Tracker – fulltext search from CLI

I have downloaded rather large site full of HTML and few PDF files and stored it on my Raspberry Pi (my constantly running linux toy). It is not too large (few GB and tens of thousands of files), but it is rather annoying to wait for MidnightCommander content search.

Since they are mostly HTML and PDF files, I thought that a search engine would be nice. My requirements were:

  • Must have CLI interface, I don’t have a monitor attached and no desire to run remote desktop.
  • Efficient and small, raspberry pi has something like 512 MB ff memory.

Quick googling reveleased few contestants: Sphinx search (its CLI is only for debugging purposes – Nope), Lucene and Tracker.  Lucene is Java-based, but with quite small memory footprint (1MB memory heap) with a lucli CLI interface. I kind of regret not choosing it. Anyway, I chose Tracker, poorly documented search engine with issues (mostly lack of documentation). It is supposed to be

Designed and built to run well on lower-memory systems with typically 128MB or 256MB memory. Typical RAM usage is 4-6 MB.

Installation

apt-get install --no-install-recommends tracker-utils tracker-miner-fs libglib2.0-bin

Everything is in packages, simply install it. The most important program is tracker-control that can start miners, reset them or give you status of the indexing. You need libglib2.0-bin for gsettings utility that allows user to change the gconfig from CLI.

Configuration

If you try to run tracker-control without X11, you get an error:

honza@pina ~ $ tracker-control -s
Starting miners…
Could not start miners, manager could not be created, Command line `dbus-launch --autolaunch=3b0e4b712f60d6b9547b25ae51c194dd --binary-syntax --close-stderr' exited with non-zero exit status 1: Autolaunch error: X11 initialization failed.

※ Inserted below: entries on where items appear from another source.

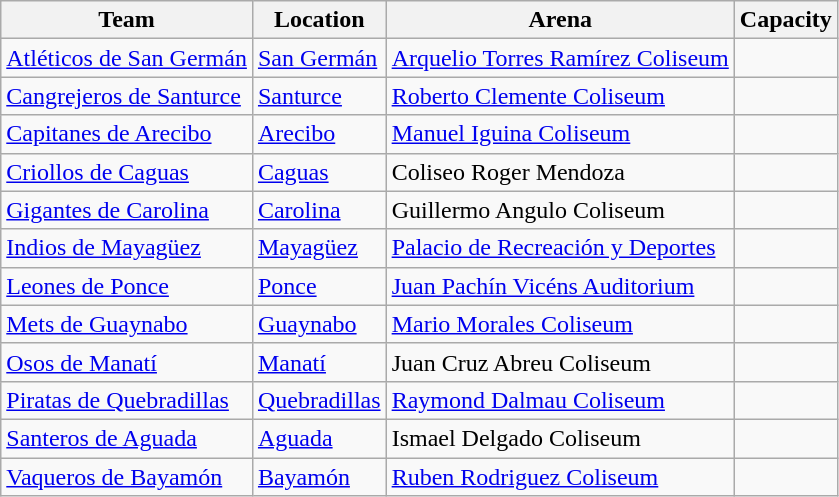
Mario Morales Coliseum (560, 324)
Bayamón (319, 477)
Raymond Dalmau Coliseum (560, 400)
Coliseo Roger Mendoza (560, 172)
Cangrejeros de Santurce (127, 96)
Caguas (319, 172)
Manuel Iguina Coliseum (560, 134)
Mets de Guaynabo (127, 324)
San Germán (319, 58)
Arecibo (319, 134)
Ruben Rodriguez Coliseum (560, 477)
Indios de Mayagüez (127, 248)
Team (127, 20)
Juan Cruz Abreu Coliseum (560, 362)
Aguada (319, 438)
Ponce (319, 286)
Ismael Delgado Coliseum (560, 438)
Guaynabo (319, 324)
Location (319, 20)
Capitanes de Arecibo (127, 134)
Palacio de Recreación y Deportes (560, 248)
Piratas de Quebradillas (127, 400)
Gigantes de Carolina (127, 210)
Arquelio Torres Ramírez Coliseum (560, 58)
Roberto Clemente Coliseum (560, 96)
Carolina (319, 210)
Criollos de Caguas (127, 172)
Osos de Manatí (127, 362)
Manatí (319, 362)
Quebradillas (319, 400)
Juan Pachín Vicéns Auditorium (560, 286)
Atléticos de San Germán (127, 58)
Vaqueros de Bayamón (127, 477)
Guillermo Angulo Coliseum (560, 210)
Leones de Ponce (127, 286)
Capacity (786, 20)
Arena (560, 20)
Santurce (319, 96)
Mayagüez (319, 248)
Santeros de Aguada (127, 438)
Capture the cell that displays the provided text and extract its [X, Y] central coordinate. 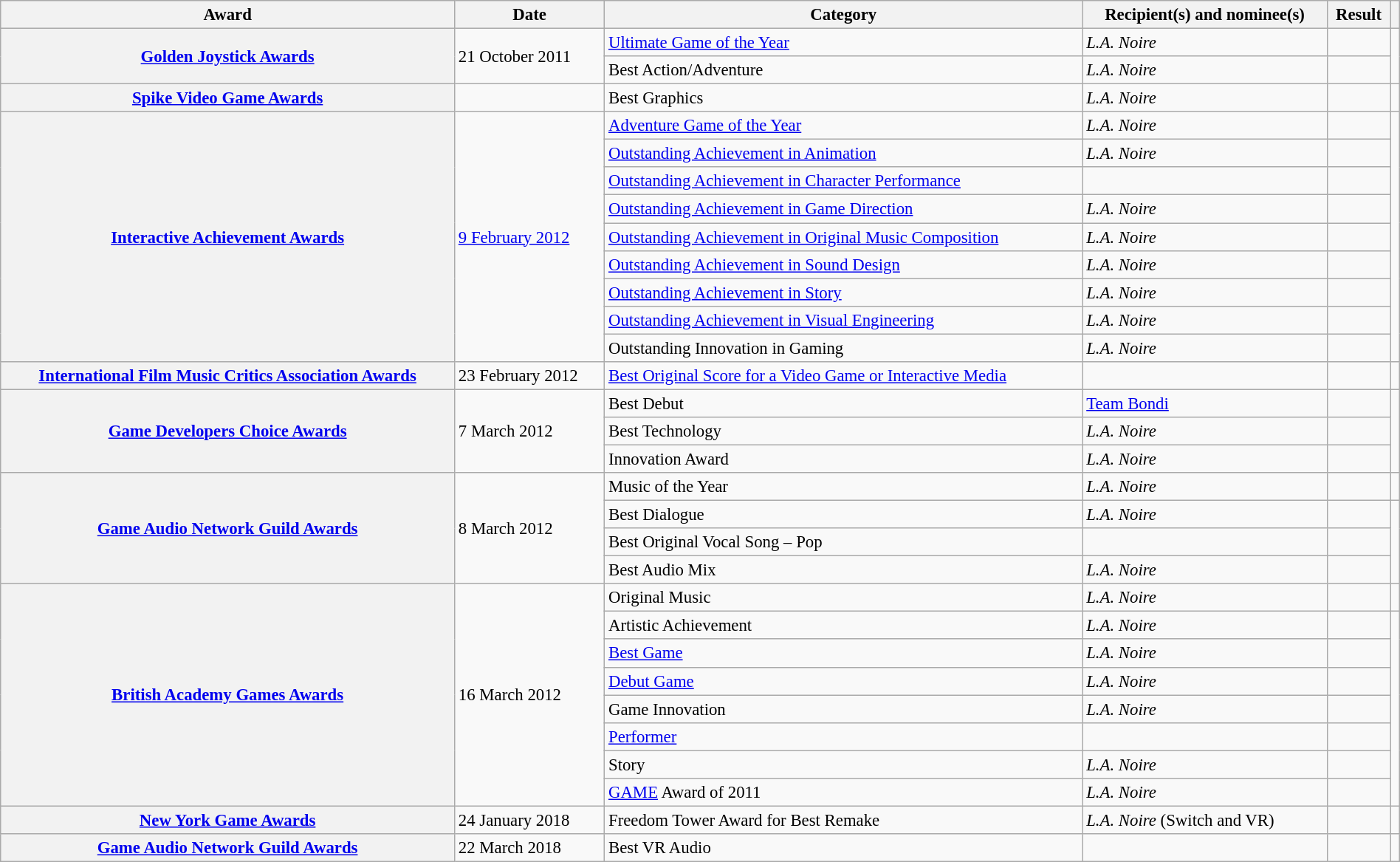
Outstanding Achievement in Character Performance [843, 181]
7 March 2012 [529, 431]
Performer [843, 736]
Best VR Audio [843, 848]
Game Innovation [843, 709]
Outstanding Achievement in Visual Engineering [843, 320]
L.A. Noire (Switch and VR) [1205, 820]
22 March 2018 [529, 848]
Outstanding Achievement in Animation [843, 154]
Ultimate Game of the Year [843, 43]
Outstanding Achievement in Game Direction [843, 209]
Best Original Vocal Song – Pop [843, 542]
Result [1359, 15]
Best Original Score for a Video Game or Interactive Media [843, 376]
Best Dialogue [843, 515]
Game Developers Choice Awards [227, 431]
Spike Video Game Awards [227, 98]
Date [529, 15]
Original Music [843, 597]
Best Graphics [843, 98]
British Academy Games Awards [227, 694]
Best Technology [843, 431]
8 March 2012 [529, 528]
Interactive Achievement Awards [227, 236]
Best Audio Mix [843, 570]
Outstanding Innovation in Gaming [843, 348]
International Film Music Critics Association Awards [227, 376]
Category [843, 15]
Music of the Year [843, 487]
Innovation Award [843, 459]
23 February 2012 [529, 376]
Best Game [843, 653]
16 March 2012 [529, 694]
24 January 2018 [529, 820]
Outstanding Achievement in Original Music Composition [843, 237]
Freedom Tower Award for Best Remake [843, 820]
9 February 2012 [529, 236]
New York Game Awards [227, 820]
21 October 2011 [529, 56]
Award [227, 15]
Golden Joystick Awards [227, 56]
Artistic Achievement [843, 625]
Outstanding Achievement in Sound Design [843, 264]
Adventure Game of the Year [843, 126]
Team Bondi [1205, 403]
Story [843, 764]
Best Action/Adventure [843, 70]
GAME Award of 2011 [843, 792]
Debut Game [843, 681]
Outstanding Achievement in Story [843, 292]
Best Debut [843, 403]
Recipient(s) and nominee(s) [1205, 15]
Provide the [x, y] coordinate of the cell's center where the given text is located.  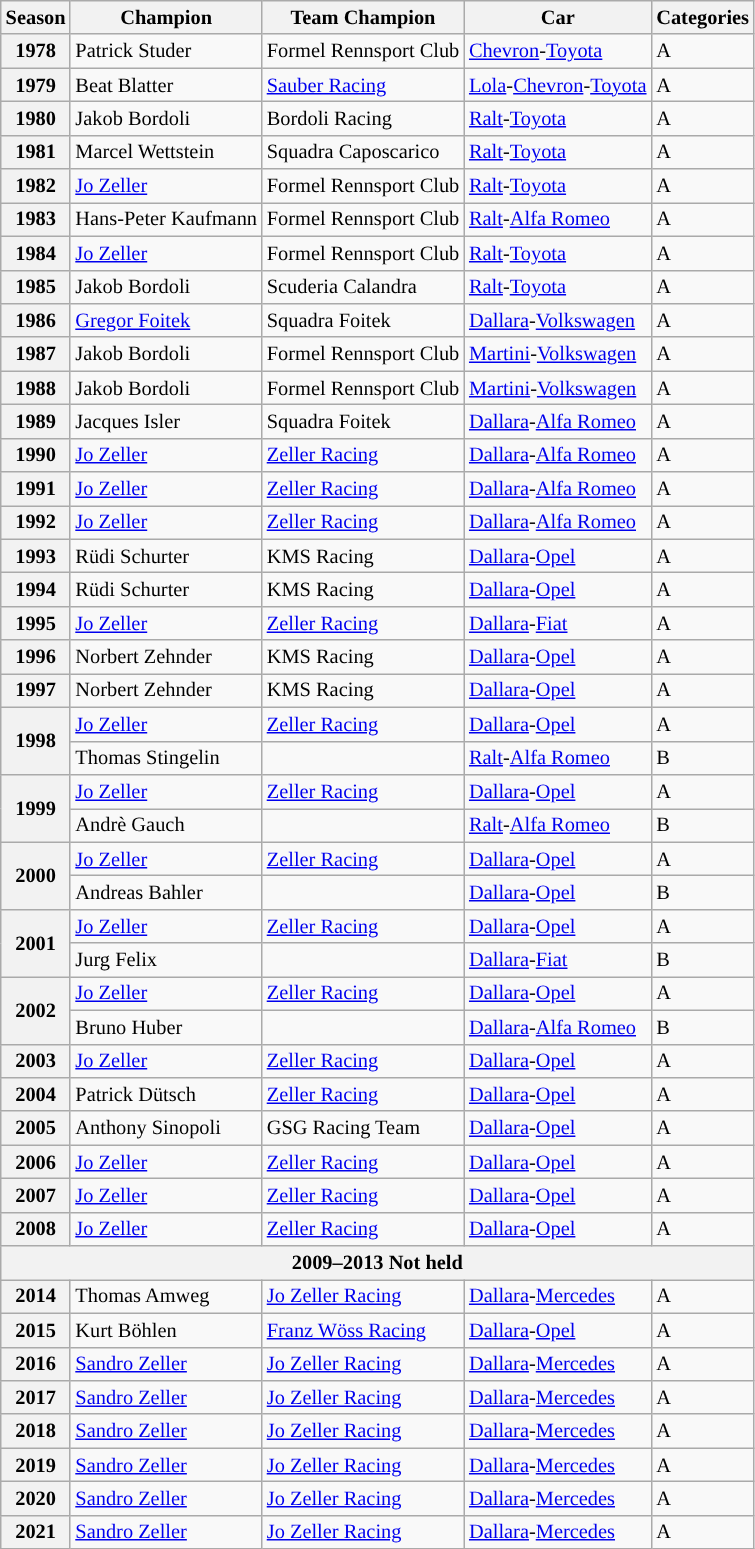
1981 [36, 152]
1980 [36, 118]
Sauber Racing [363, 85]
Dallara-Volkswagen [558, 320]
Jurg Felix [166, 960]
Hans-Peter Kaufmann [166, 219]
Anthony Sinopoli [166, 1128]
1996 [36, 657]
1984 [36, 253]
Squadra Caposcarico [363, 152]
2016 [36, 1364]
Bruno Huber [166, 1027]
Car [558, 17]
2001 [36, 942]
1988 [36, 388]
1999 [36, 808]
1994 [36, 589]
1986 [36, 320]
Patrick Studer [166, 51]
2007 [36, 1195]
Jacques Isler [166, 421]
1998 [36, 740]
1989 [36, 421]
Marcel Wettstein [166, 152]
2014 [36, 1296]
1995 [36, 623]
Team Champion [363, 17]
2020 [36, 1498]
2015 [36, 1330]
2006 [36, 1162]
2008 [36, 1229]
Bordoli Racing [363, 118]
Champion [166, 17]
Categories [702, 17]
Chevron-Toyota [558, 51]
1978 [36, 51]
1991 [36, 489]
1979 [36, 85]
2009–2013 Not held [378, 1263]
1985 [36, 287]
1982 [36, 186]
Kurt Böhlen [166, 1330]
Season [36, 17]
2018 [36, 1431]
Thomas Amweg [166, 1296]
Andreas Bahler [166, 892]
Lola-Chevron-Toyota [558, 85]
1997 [36, 690]
2004 [36, 1094]
GSG Racing Team [363, 1128]
Patrick Dütsch [166, 1094]
1983 [36, 219]
Franz Wöss Racing [363, 1330]
2000 [36, 876]
2017 [36, 1397]
Andrè Gauch [166, 825]
2019 [36, 1465]
1992 [36, 522]
2003 [36, 1061]
Thomas Stingelin [166, 758]
Beat Blatter [166, 85]
2021 [36, 1532]
1987 [36, 354]
1990 [36, 455]
2005 [36, 1128]
Scuderia Calandra [363, 287]
1993 [36, 556]
Gregor Foitek [166, 320]
2002 [36, 1010]
From the cell containing the given text, extract its center point as (x, y) coordinate. 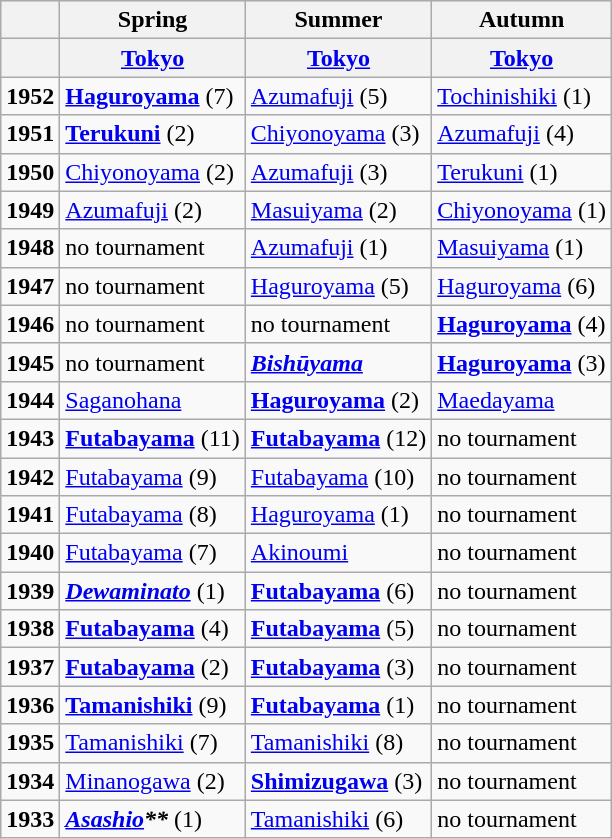
Azumafuji (5) (338, 96)
Futabayama (3) (338, 667)
Azumafuji (3) (338, 172)
Terukuni (2) (153, 134)
Futabayama (5) (338, 629)
1939 (30, 591)
Futabayama (12) (338, 438)
1947 (30, 286)
Shimizugawa (3) (338, 781)
1950 (30, 172)
Futabayama (2) (153, 667)
1938 (30, 629)
Akinoumi (338, 553)
1944 (30, 400)
Masuiyama (2) (338, 210)
Maedayama (522, 400)
Summer (338, 20)
1951 (30, 134)
1952 (30, 96)
Futabayama (6) (338, 591)
1934 (30, 781)
Haguroyama (3) (522, 362)
1946 (30, 324)
1949 (30, 210)
1943 (30, 438)
1941 (30, 515)
1936 (30, 705)
1940 (30, 553)
Futabayama (7) (153, 553)
Autumn (522, 20)
Tochinishiki (1) (522, 96)
1937 (30, 667)
1933 (30, 819)
1948 (30, 248)
Masuiyama (1) (522, 248)
Azumafuji (2) (153, 210)
Futabayama (11) (153, 438)
Haguroyama (5) (338, 286)
Futabayama (8) (153, 515)
Saganohana (153, 400)
Bishūyama (338, 362)
Haguroyama (6) (522, 286)
Tamanishiki (6) (338, 819)
Azumafuji (4) (522, 134)
Minanogawa (2) (153, 781)
Futabayama (10) (338, 477)
Chiyonoyama (3) (338, 134)
Futabayama (4) (153, 629)
Tamanishiki (9) (153, 705)
1935 (30, 743)
Haguroyama (4) (522, 324)
Haguroyama (1) (338, 515)
1942 (30, 477)
Dewaminato (1) (153, 591)
Azumafuji (1) (338, 248)
Terukuni (1) (522, 172)
Futabayama (9) (153, 477)
Chiyonoyama (1) (522, 210)
Tamanishiki (7) (153, 743)
Futabayama (1) (338, 705)
Tamanishiki (8) (338, 743)
Spring (153, 20)
Chiyonoyama (2) (153, 172)
Haguroyama (2) (338, 400)
1945 (30, 362)
Asashio** (1) (153, 819)
Haguroyama (7) (153, 96)
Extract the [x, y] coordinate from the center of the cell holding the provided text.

Somone else already encountered the problem, the solution is:

eval `dbus-launch --auto-syntax`

It is not pleasant, because you have to manually start the Tracker each time you log in, so you should put it into your login scripts.

You can see all configuration options of Tracker using

gsettings list-recursively | grep -i org.freedesktop.Tracker | sort | uniq

I was interested in searching only one directory, so I changed the index-recursive-directories

gsettings set org.freedesktop.Tracker.Miner.Files index-recursive-directories "['/home/pi/website-mirror']"

Starting the miners

You can start the miners using tracker-control

honza@pina ~ $ tracker-control -s
Starting miners…
  ✓ Applications
  ✓ File System

And after that check the progress using the status option

honza@pina ~ $ tracker-control -S
Store:
27 Jul 2014, 12:44:29:  ✓     Store                 - Idle

Miners:
27 Jul 2014, 12:44:31:  ✓     Applications          - Idle
27 Jul 2014, 12:44:33:   32%  File System           - Processing… 01h 03m 32s remaining

Once you have that, you can easily search for the term using tracker-search

honza@pina ~ $ tracker-search ping
Results:
  file:///home/pi/website-mirror/000458.html
  file:///home/pi/website-mirror/005495.html
  file:///home/pi/website-mirror/019534.html

I also have an application tracker that should find applications, but in default settings, it is probably limited to the Gnome desktop and not programs in /bin.

Logging

You can set logging either through the gsettings (for each component separately) or using tracker-control for all of them at once. The default level errors. Possible values are [debug|detailed|minimal|errors].

gsettings set org.freedesktop.Tracker.Miner.Files verbosity 'detailed'
// Or for all
tracker-control --set-log-verbosity=detailed

The logs are stored in $HOME/.local/share/tracker directory.

End notes

Someone else has also tried to his 5 minutes with Tracker, my observations are similar>

  • Name is horrible, it was hard to google anything with such generic name. Even Tracker itself giver warning when trying to search for common words (Search term ‘index’ is a stop word. Stop words are common words which may be ignored during the indexing process.)
  • It is not running without X out of the box. Rather annoying.
  • Search works, but I would probably choose Lucene next time.